**YOUR GOAL**
Reproduce exactly, and only, the lines below from the one containing "Task: Center-align text in 文字位置 row" through the one containing "Given: Place cursor".

**RECORDS SUPPLIED**

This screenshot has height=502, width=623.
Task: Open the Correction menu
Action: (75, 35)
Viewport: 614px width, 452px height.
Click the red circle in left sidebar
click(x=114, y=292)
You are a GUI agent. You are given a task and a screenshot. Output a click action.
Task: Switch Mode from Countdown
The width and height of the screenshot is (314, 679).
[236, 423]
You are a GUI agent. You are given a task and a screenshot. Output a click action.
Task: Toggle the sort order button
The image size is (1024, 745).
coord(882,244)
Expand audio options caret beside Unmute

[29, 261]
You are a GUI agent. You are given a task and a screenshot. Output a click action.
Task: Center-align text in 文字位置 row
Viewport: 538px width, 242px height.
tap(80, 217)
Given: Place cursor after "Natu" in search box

---

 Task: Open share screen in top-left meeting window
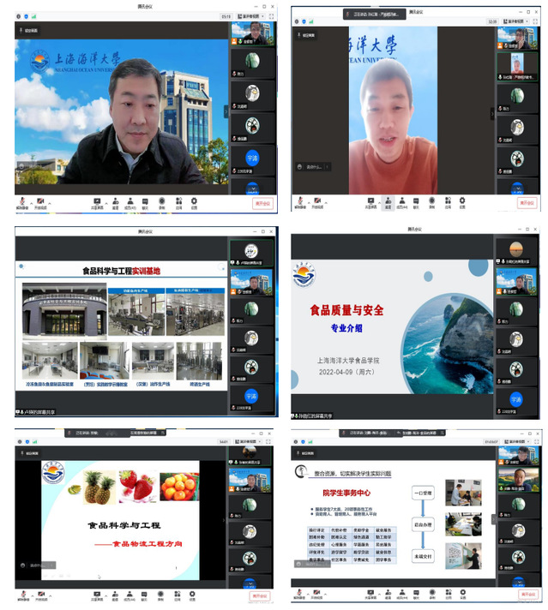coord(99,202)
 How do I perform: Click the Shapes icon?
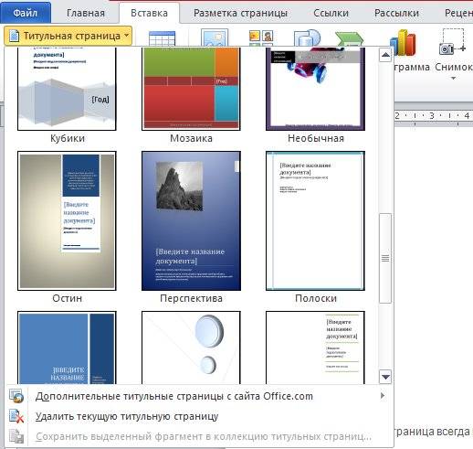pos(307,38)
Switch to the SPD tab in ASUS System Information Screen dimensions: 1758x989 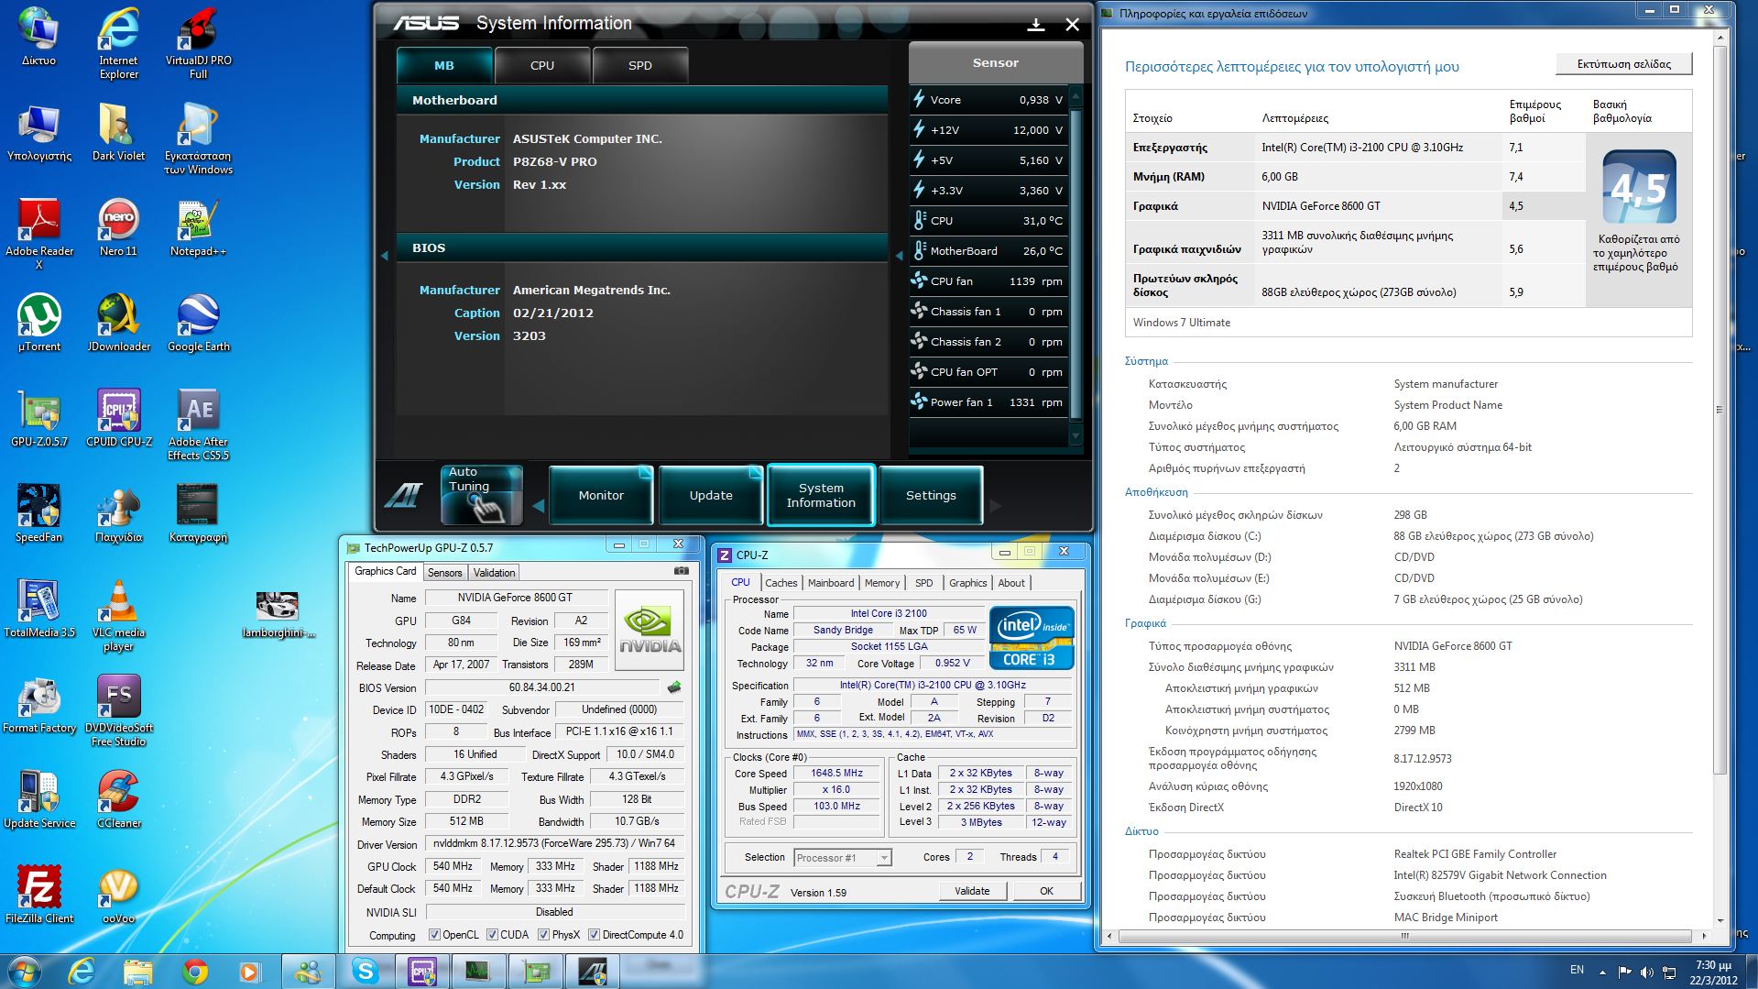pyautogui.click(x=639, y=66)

...

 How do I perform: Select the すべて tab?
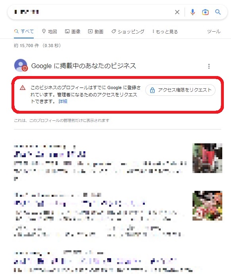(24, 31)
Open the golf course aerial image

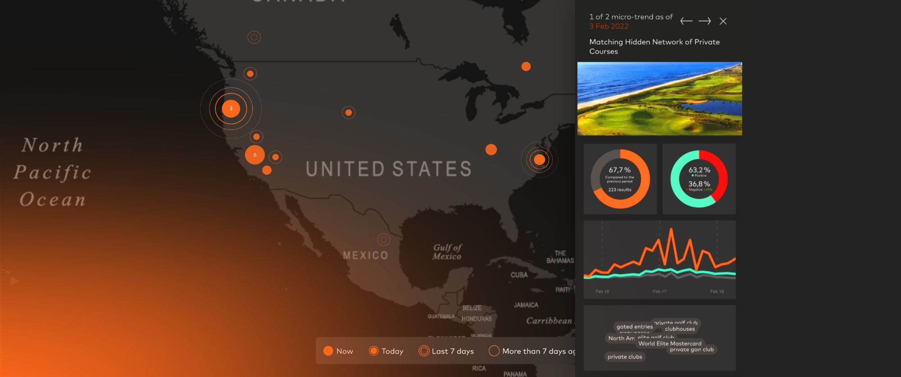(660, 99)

**OUTPUT FOR THIS EXERCISE**
Task: Center-align text in 文字位置 row
Viewport: 538px width, 242px height.
tap(80, 217)
Given: Place cursor after "Natu" in search box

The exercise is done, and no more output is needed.